Supported Topologies

Floodlight currently features two reactive packet forwarding applications, which have different behaviors and work with topologies as described below:

  • With Forwarding: Enabled by default right out of the box, Forwarding enables end-to-end packet forwarding between any two devices in the following network topologies:
    • Within an OpenFlow island*:  When any device A sends a packet towards device B in the same OpenFlow island, Forwarding computes a single shortest path between A and B.
    • OpenFlow islands with Non-OpenFlow islands between/among them:  Every OpenFlow island may have exactly one link connecting to a non-OpenFlow island.  In addition, the OpenFlow and non-OpenFlow islands together may not form loops (as shown in Figure 3).  Every device would have an attachment point on each OpenFlow island.
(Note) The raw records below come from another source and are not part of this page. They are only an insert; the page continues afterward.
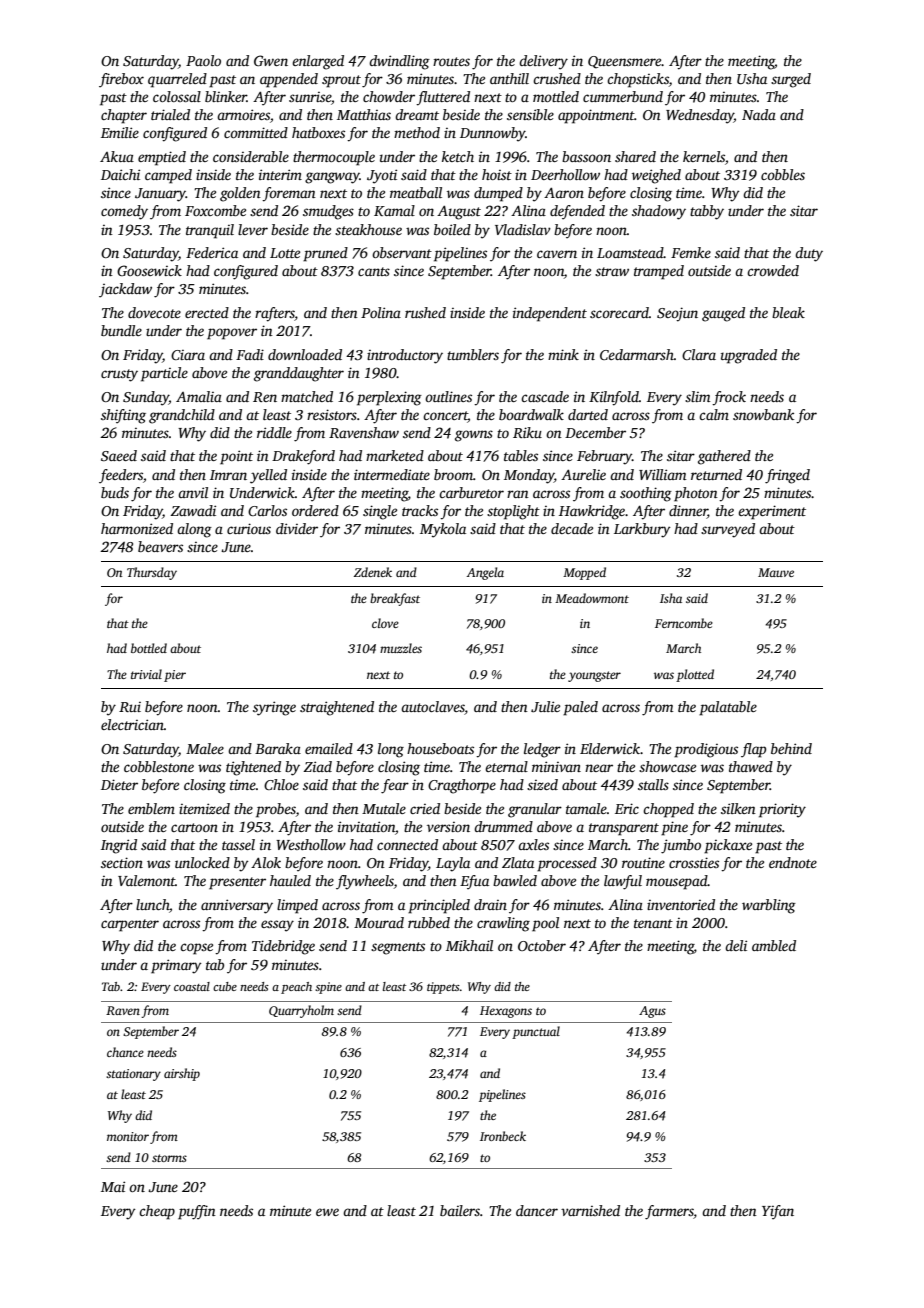  I want to click on houseboats, so click(440, 748).
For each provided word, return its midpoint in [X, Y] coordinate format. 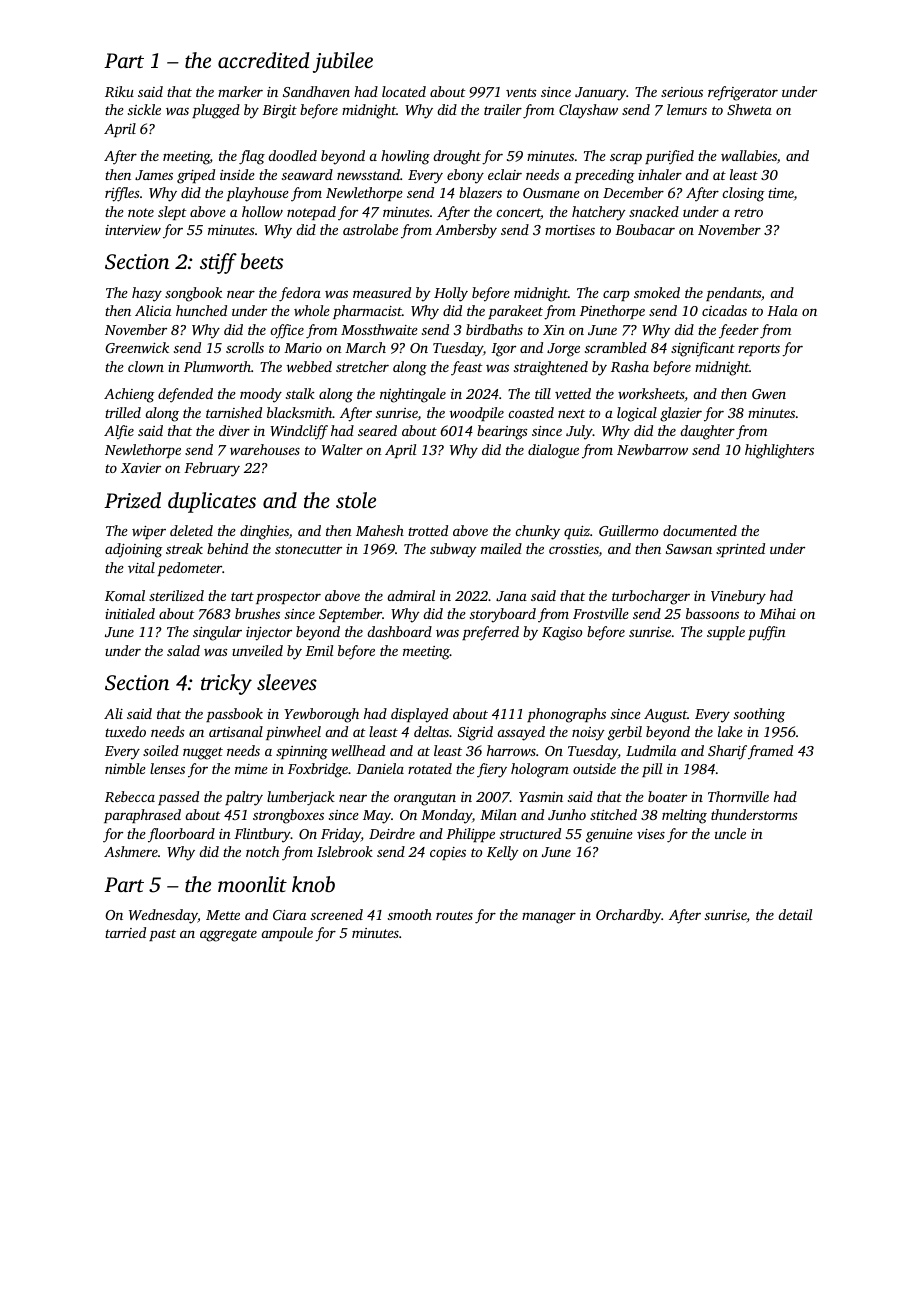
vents [521, 92]
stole [356, 500]
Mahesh [380, 530]
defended [185, 395]
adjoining [134, 550]
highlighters [779, 451]
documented [700, 530]
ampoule [287, 934]
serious [682, 92]
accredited [264, 60]
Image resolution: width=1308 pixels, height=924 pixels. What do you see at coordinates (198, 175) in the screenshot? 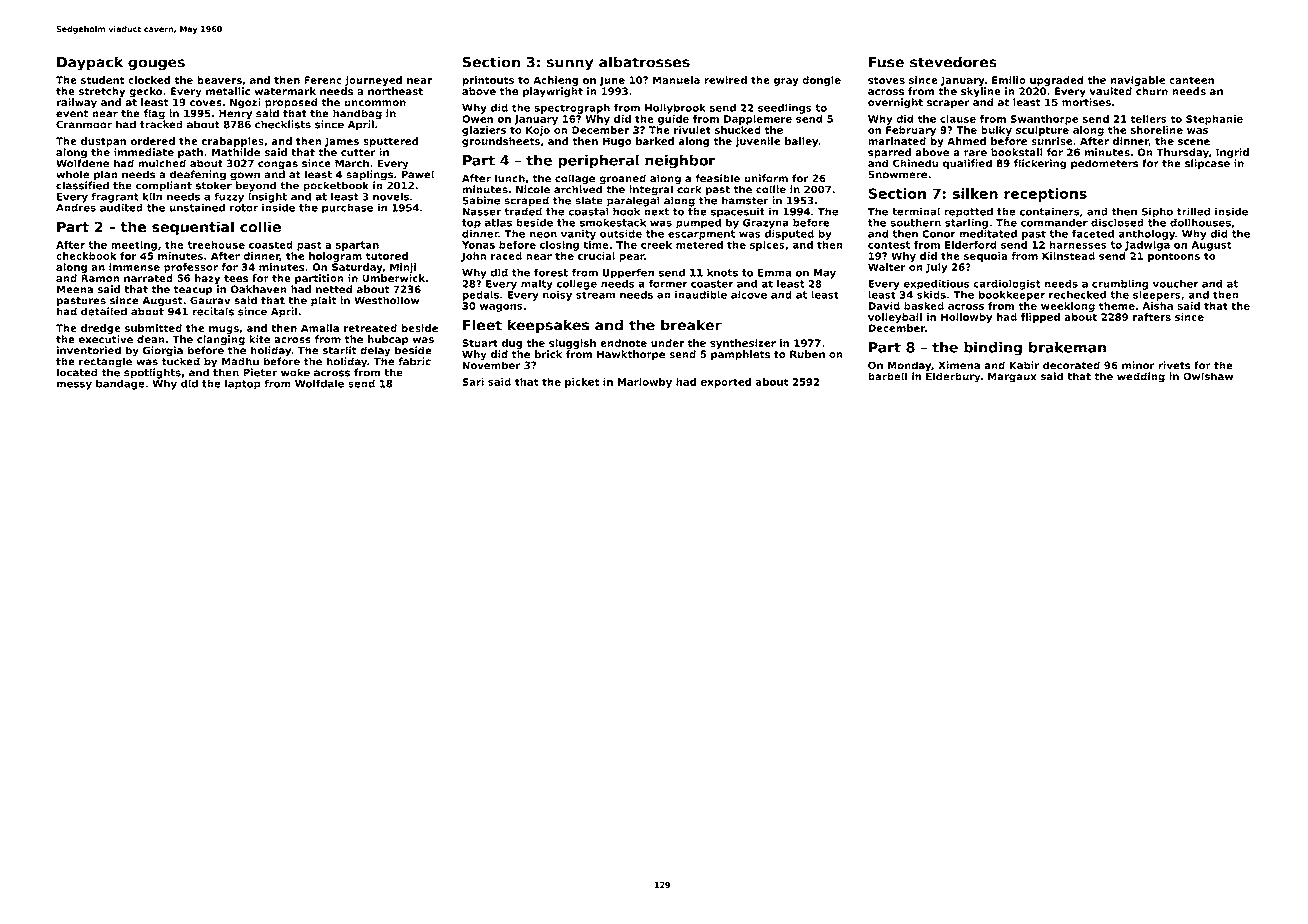
I see `deafening` at bounding box center [198, 175].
Forwarding computes a single shortest path in each OpenFlow island and expects packets to be forwarded in the non-OpenFlow islands (i.e., assuming each non-OF island is a single L2 broadcast domain).

Fig. 1.  Example network topology that works with Floodlight.

Fig. 2. Example network topology that does not work with Floodlight as OpenFlow Island 1 has two links connecting to the non-OpenFlow Island.

Fig. 3. Example network topology that does not work with Floodlight as OpenFlow and non-OpenFlow islands form a loop, even though every OpenFlow island is connected to a non-OpenFlow island through only one link.

    • Paths installed by forwarding times out whenever no traffic is sent over the path for more than the specified timeout interval (default 5 sec).
  • With Learning Switch: A simple L2 learning switch
    • for use in any number of OpenFlow islands, even with non-OpenFlow L2 islands in between
    • cannot work if switches in an island form loop topology, or islands form loop topology
    • much less efficient in forwarding performance than the other approaches
  • In addition, Floodlight also provides a Static Flow Entry Pusher application and a Circuit Pusher application that allow users to proactively install forwarding paths in the network
    • Static Flow Entry Pusher allows installing flow entries switch by switch, thereby creating forwarding paths based on explicit choice of switch-ports by the user
    • CircuitPusher builds upon Static Flow Entry Pusher, Device Manager, and Routing services based on their REST API to build single shortest path circuits within a single OpenFlow island. 

* The terms "islands" and "clusters" are used interchangeably. An OpenFlow island/cluster is a connected set of OpenFlow switches with devices connected to any of them. Analogously, a non-OpenFlow island/cluster is a connected set of non-OpenFlow switches with devices connected to any of them.